Required work
Pictures must not be copied, but every entry must be reproduced exactly.

Records supplied
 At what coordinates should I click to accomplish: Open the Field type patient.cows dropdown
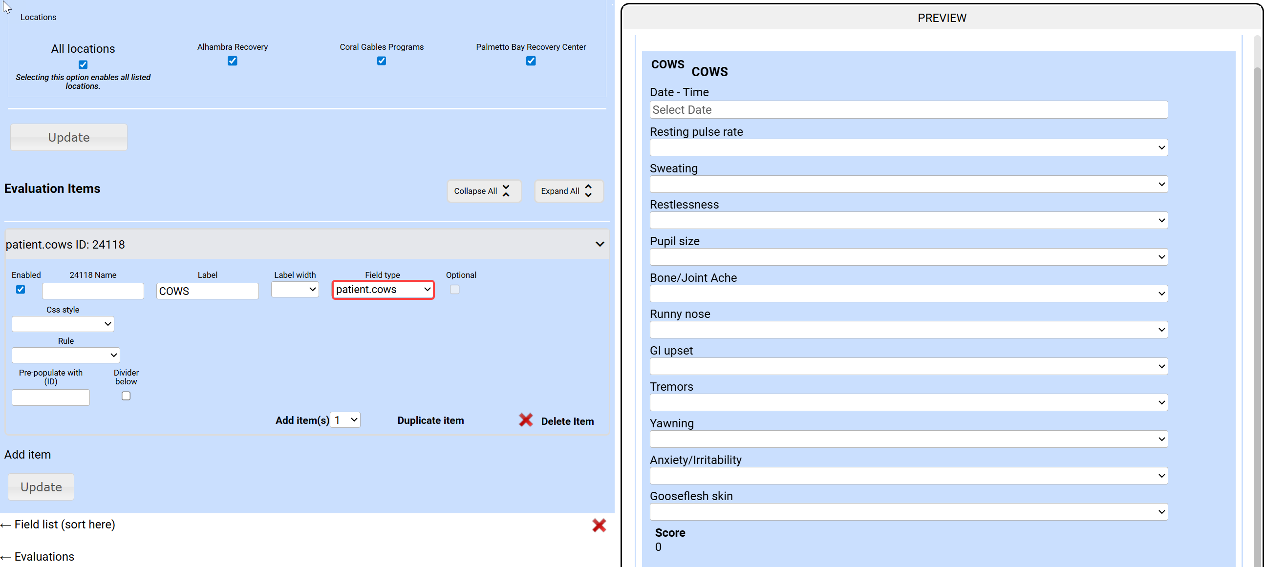tap(383, 290)
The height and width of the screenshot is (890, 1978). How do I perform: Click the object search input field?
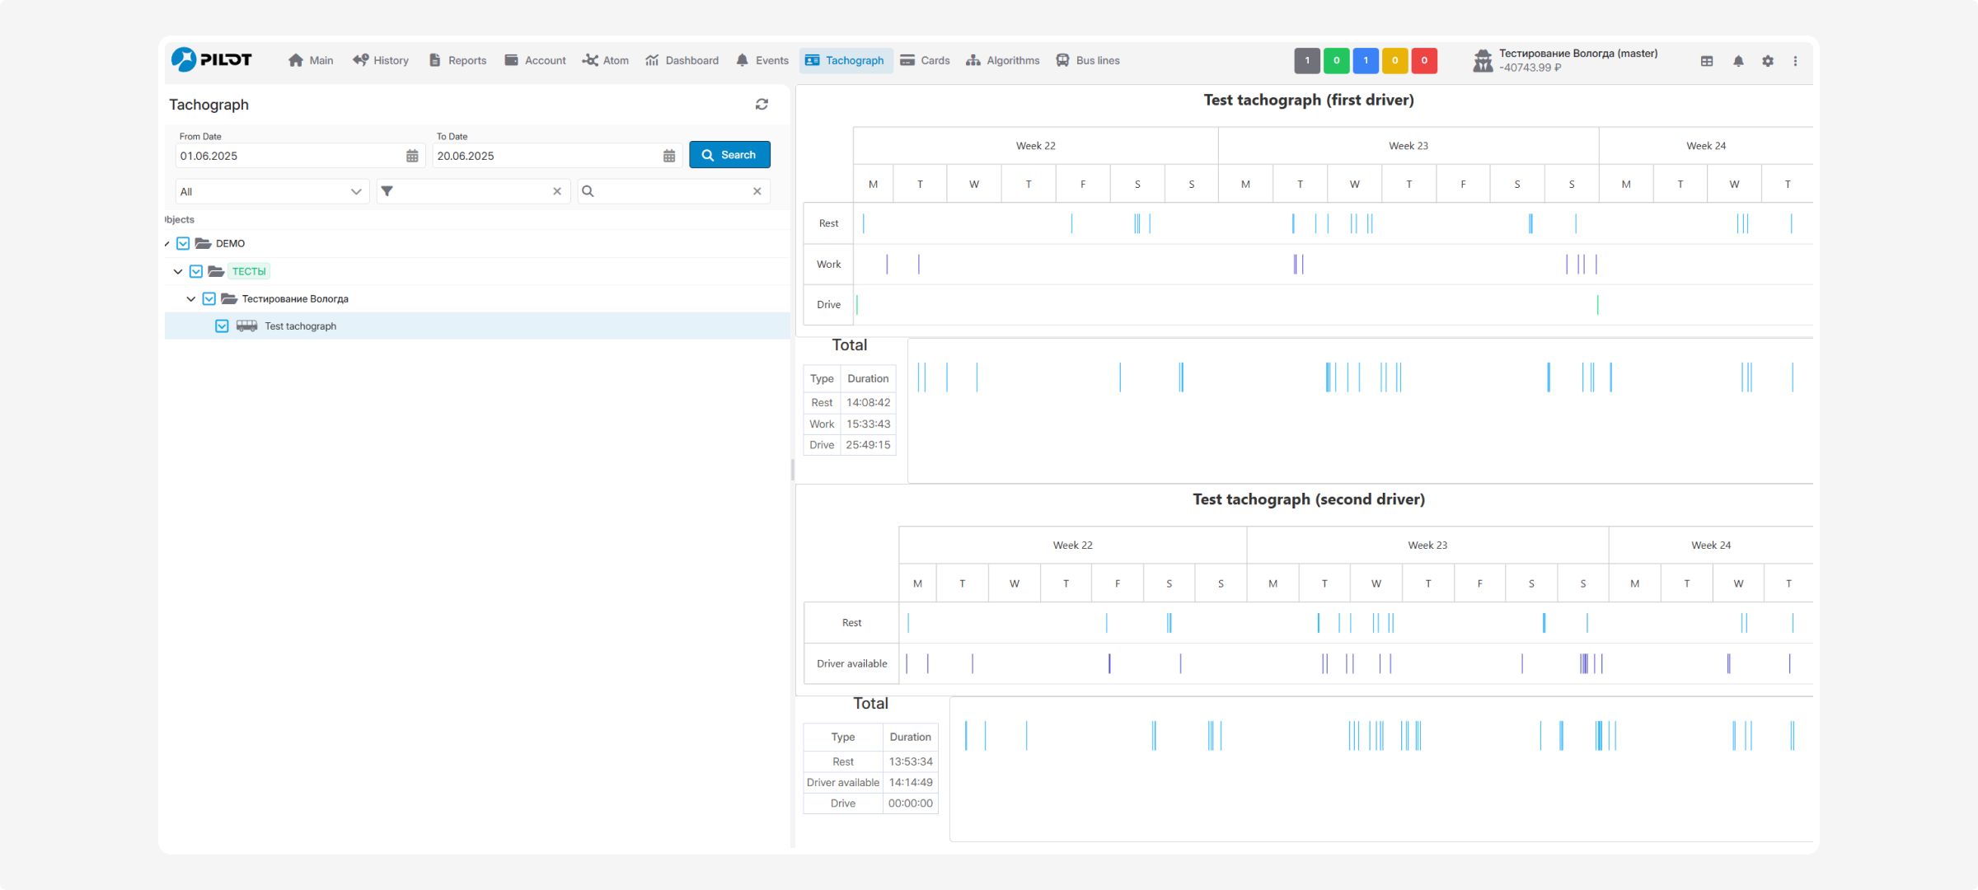[x=672, y=191]
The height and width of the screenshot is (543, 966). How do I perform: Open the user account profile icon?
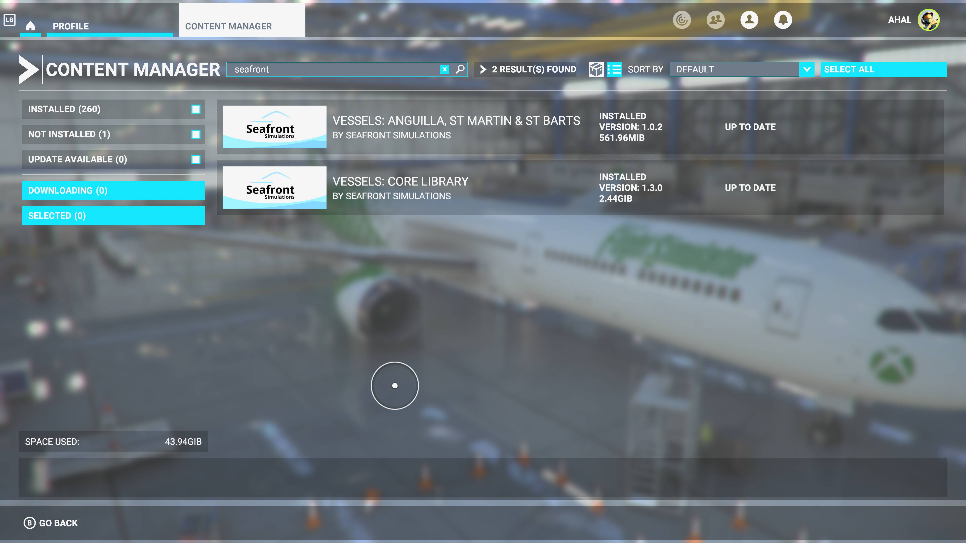coord(749,20)
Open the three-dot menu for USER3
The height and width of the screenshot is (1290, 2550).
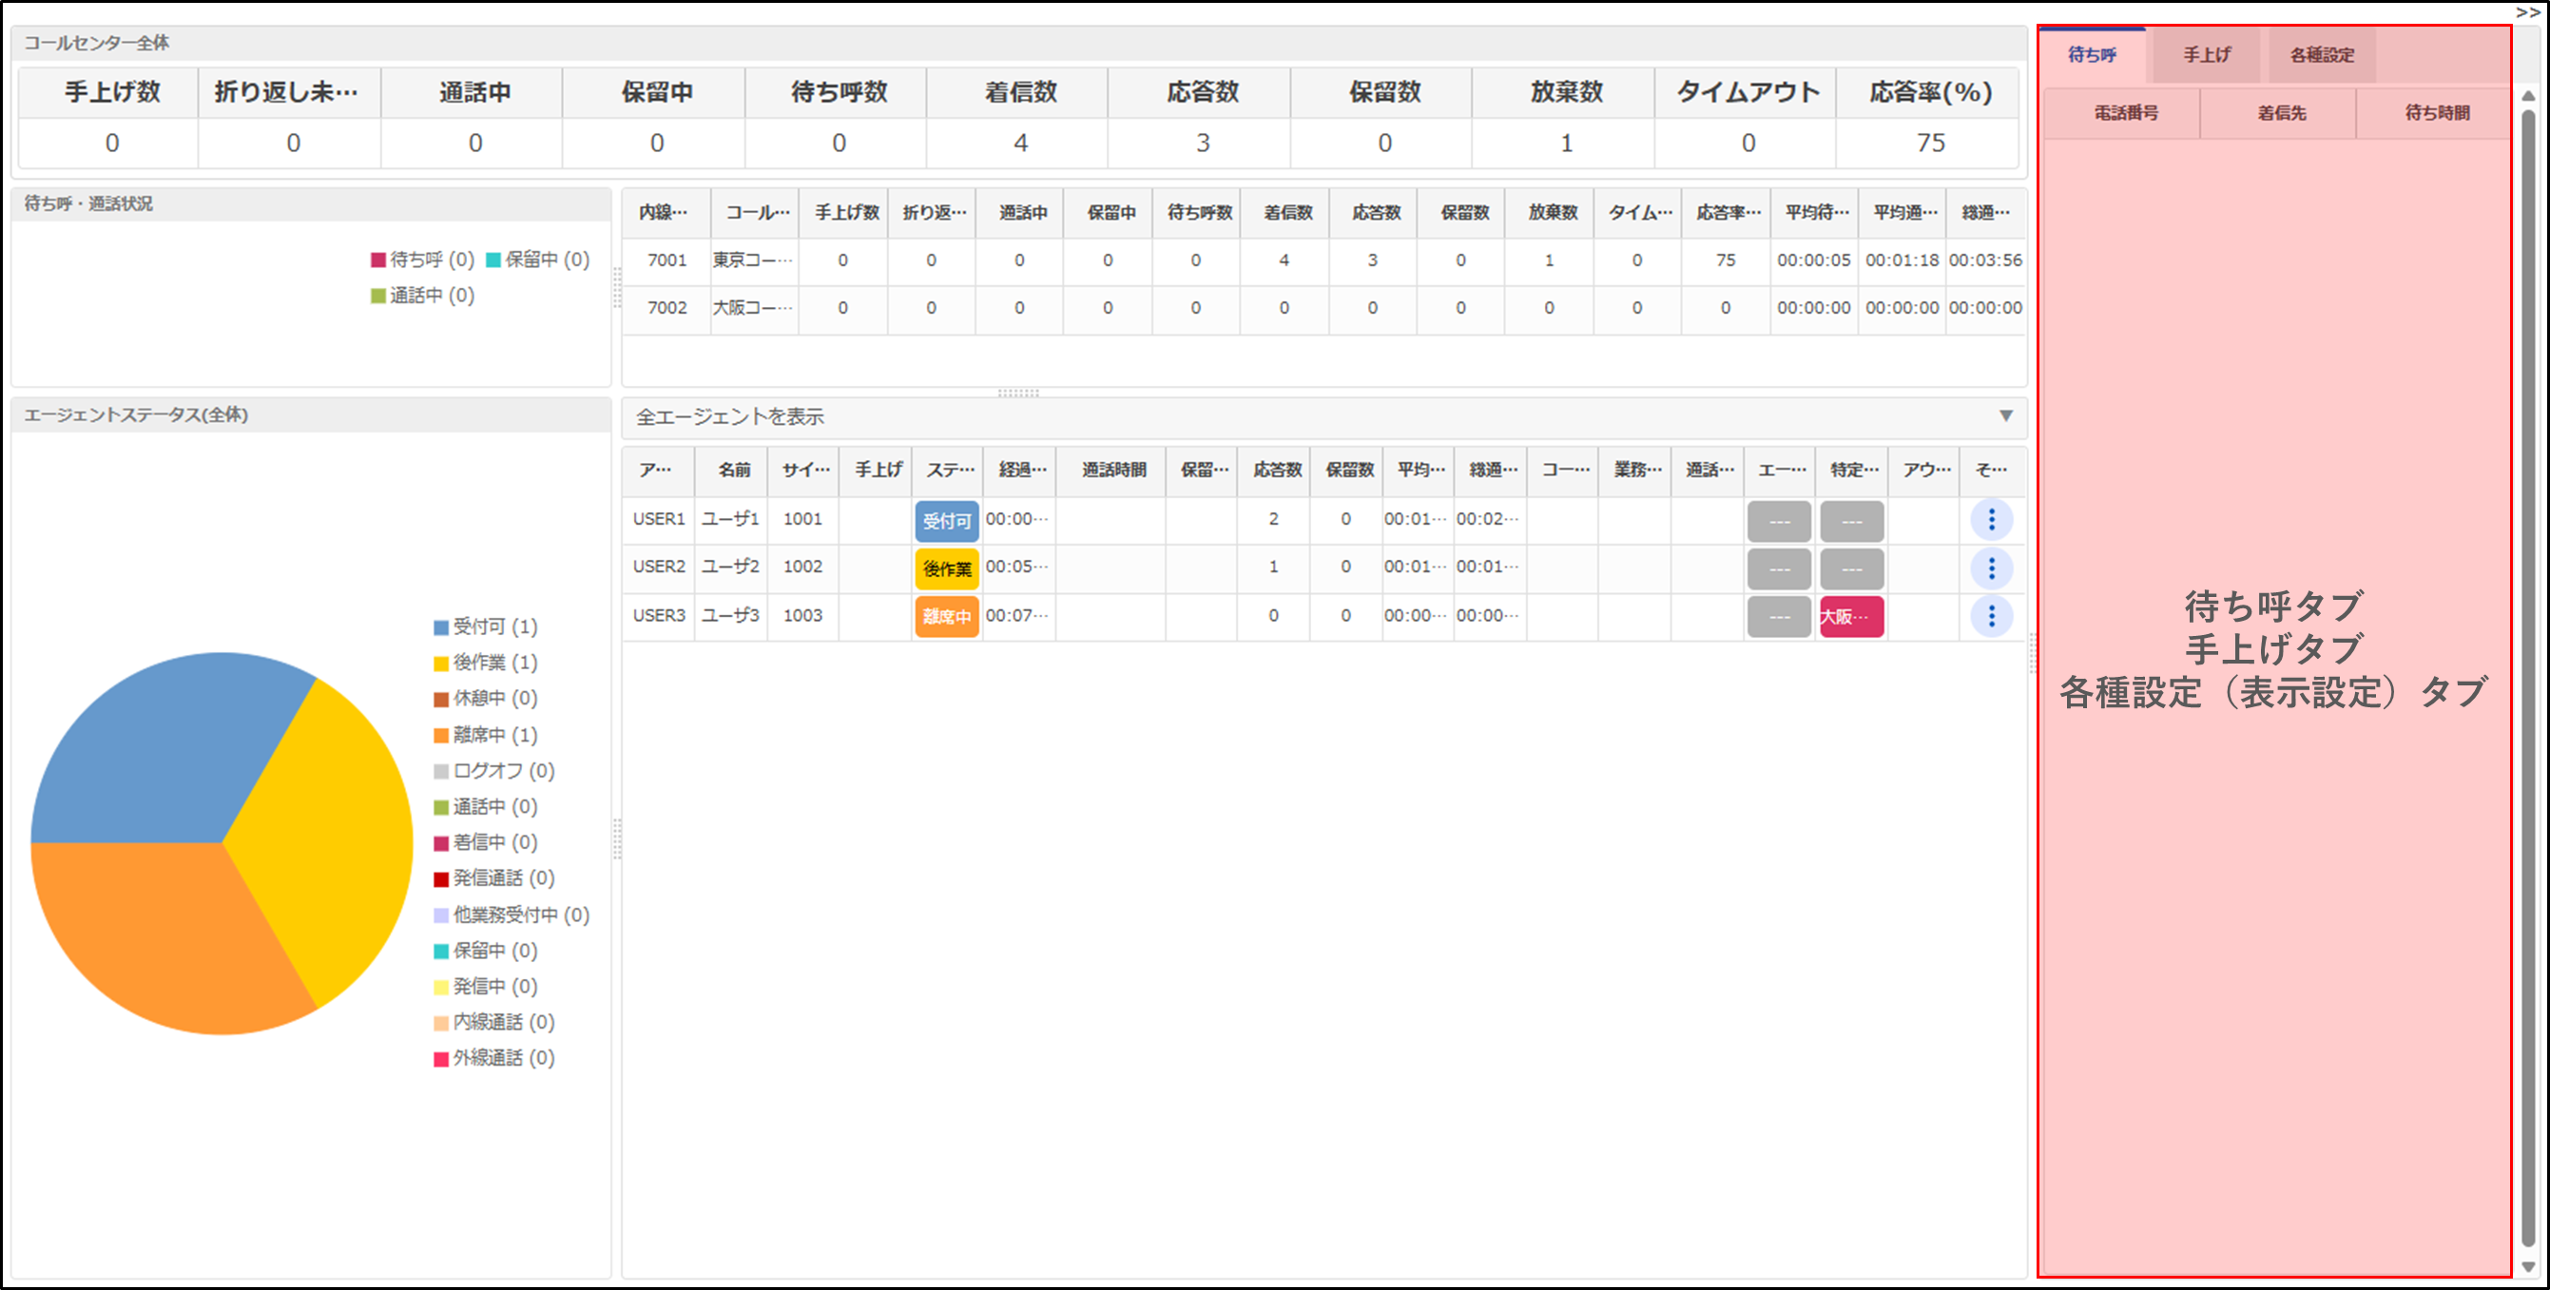tap(1991, 616)
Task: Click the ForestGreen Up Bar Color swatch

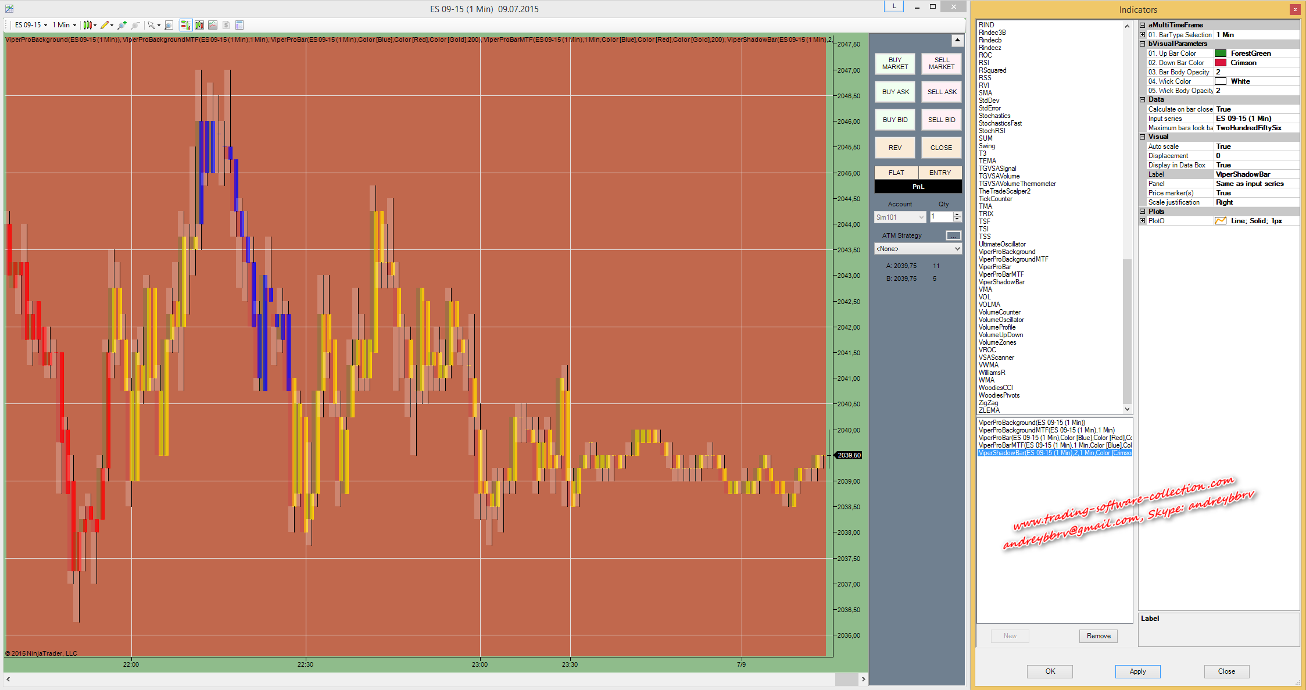Action: (1220, 53)
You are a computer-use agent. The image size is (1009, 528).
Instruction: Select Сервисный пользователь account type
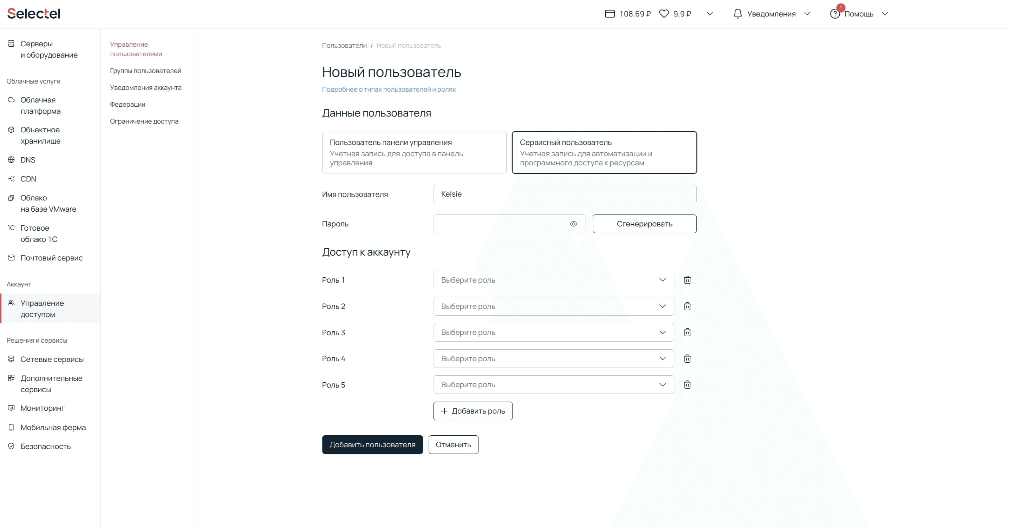604,152
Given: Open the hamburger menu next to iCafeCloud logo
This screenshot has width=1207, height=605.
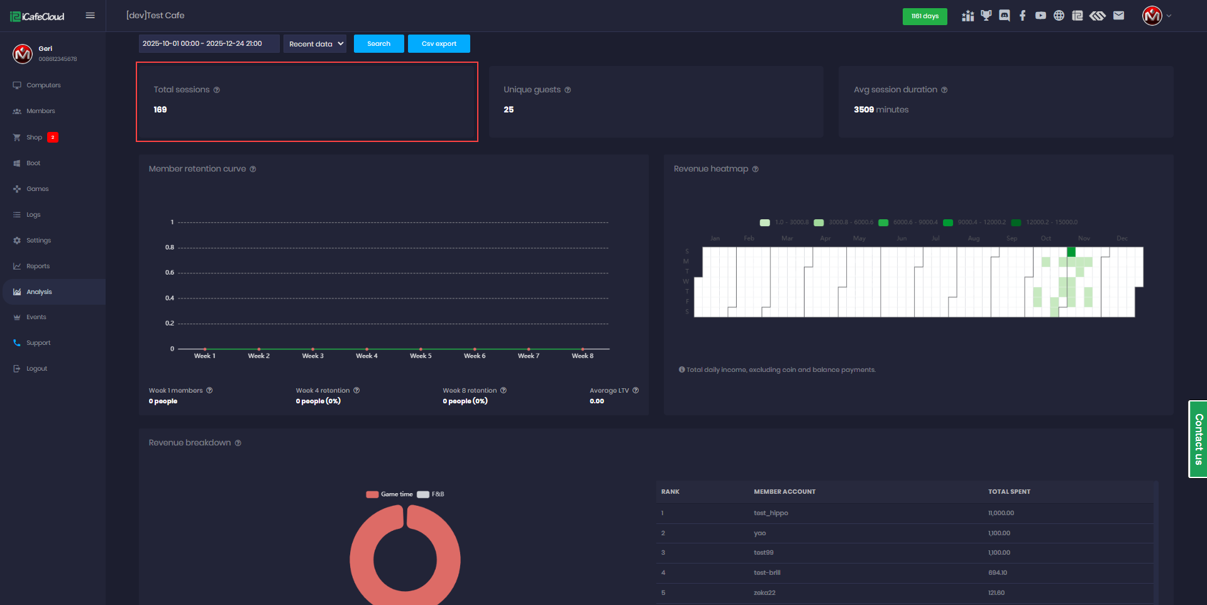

Task response
 At what coordinates should I click to accomplish: Open the Field type patient.cows dropdown
tap(383, 290)
The height and width of the screenshot is (890, 1978). How do I perform: Click the object search input field?
[x=672, y=191]
The height and width of the screenshot is (543, 966). How do I perform: Open the user account profile icon?
coord(749,20)
Open the three-dot menu for USER3
The height and width of the screenshot is (1290, 2550).
tap(1991, 616)
Task: Click the ForestGreen Up Bar Color swatch

Action: (1220, 53)
You are a computer-use agent. The image size is (1009, 528).
Instruction: Select Сервисный пользователь account type
604,152
Given: Open the hamburger menu next to iCafeCloud logo
This screenshot has width=1207, height=605.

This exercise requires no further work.